The Yaya Chronicles

It's inevitable for a Mama's blog to have a post or two about her Yaya encounters. Here's mine.

While I did not constantly have a Yaya/Househelp when I was growing up, I still pretty much experienced a lot of dealing with them, mostly when I was all grown up because of my sisters and their babies and a lot of stories from friends and online communities.

And when Ava finally came, I finally had my very own share of Yaya stories.

The first one who came in was when Ava was just around three months old. Yaya #1 agreed to do the job but she eventually confessed that she was pregnant and she just had to get away so her family won't know. Of course we had to let her go and told her that she needs to let her family know about her situation. Yaya #2 was too young and because of the lack of goal and maturity, she got bored and opted to go back home after two months of stay. Yaya #3, we had to let go after a week because she was totally not fit to take care of a baby. That was also the first time I fired a person. Yaya #4 was a familiar face to us. She was my first niece's previous Yaya and she also became our help at home before Mr. T and I got married. She left because of personal issues and later on we heard news that she eventually had a baby on her own. Conveniently for us, while we were looking, and for the third time, she went back to us and became our Yaya from Ava's fifth month until her eighteenth. She left once again because this time, she needed to take care of her own kid.

The one that followed, Yaya #5 lasted for a little more than two months. She took a weekend off and while she was away, we found out that she's been doing some things that are unacceptable, nothing that involved Ava, thankfully. We understand that it comes with being young and all but I really can't tolerate some things. We told her not to come back anymore.

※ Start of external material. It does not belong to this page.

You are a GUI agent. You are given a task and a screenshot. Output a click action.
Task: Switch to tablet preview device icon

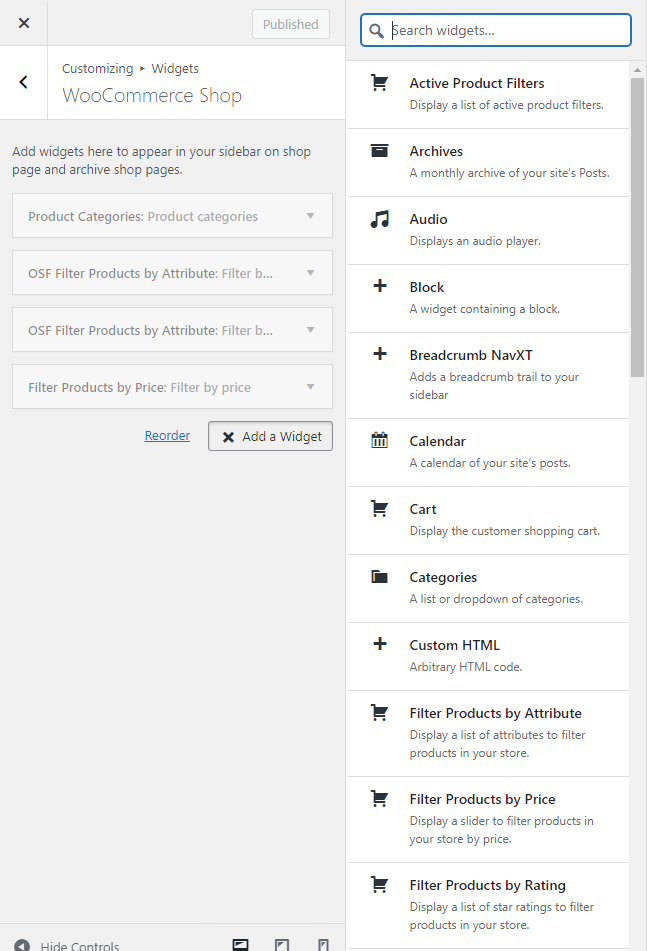(282, 944)
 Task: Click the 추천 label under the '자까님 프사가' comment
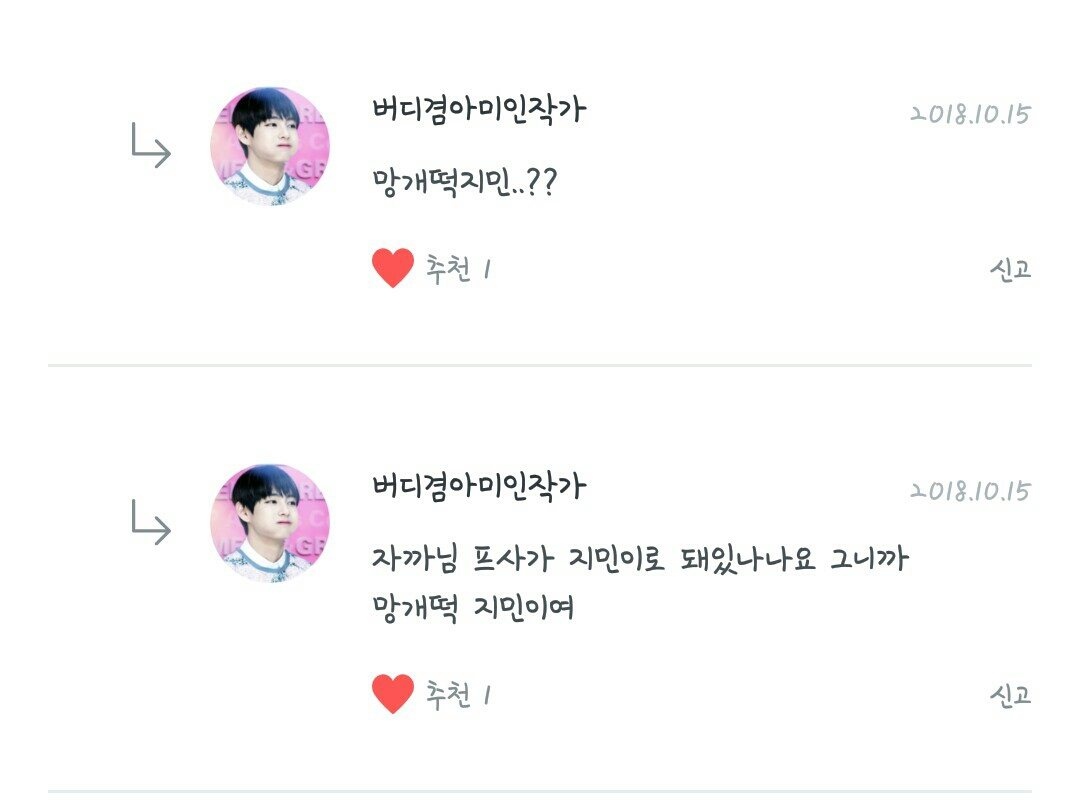tap(448, 694)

But after all that's been said and done, we parted ways with all of them in good terms. Even the last one, I told her about how disappointed I was with her. She did not respond, but a few days later we got a message from her apologizing for the wrong doings she has done.

My heart breaks for moments like these. The training, teachings and all of those things we've done, we have to do once again.

But most of all, my Mama heart breaks twice as much because I need to learn how to trust and believe that this new person will be able to take care of our dearest, as if Ava was her own. While mornings were already hard enough, it will be twice as hard now because of the million thoughts that this transition will bring. I am grateful for my parents for being with us now. At least I can ease my emotions knowing that I am leaving Ava not only to a stranger's care but to her Lolo's care as well.

I don't think we will ever find a perfect Yaya. But I know that we can train one. We just need to find someone with a mind and heart that are in line with ours. And we are once again in this season, on our way to training our perfect Yaya. She might turn out to be our Super Yaya, who knows?

4 comments:

  1. I feel you. While I don't as yet have a post about our yayas, I do have a post about NOT having yayas, which was so hard! I hope it works out!

    ReplyDelete
    Replies
    1. Hard to find good help these days. I really do hope we find one soon. :/

      Delete
  2. Yaya problems will always be present in the household. Its just sad that even though how much we trust, they eventually leave. :(

    ReplyDelete
    Replies
    1. And even how much we want to help them, they can't seem to see the bigger picture. Decisions are always impulsive.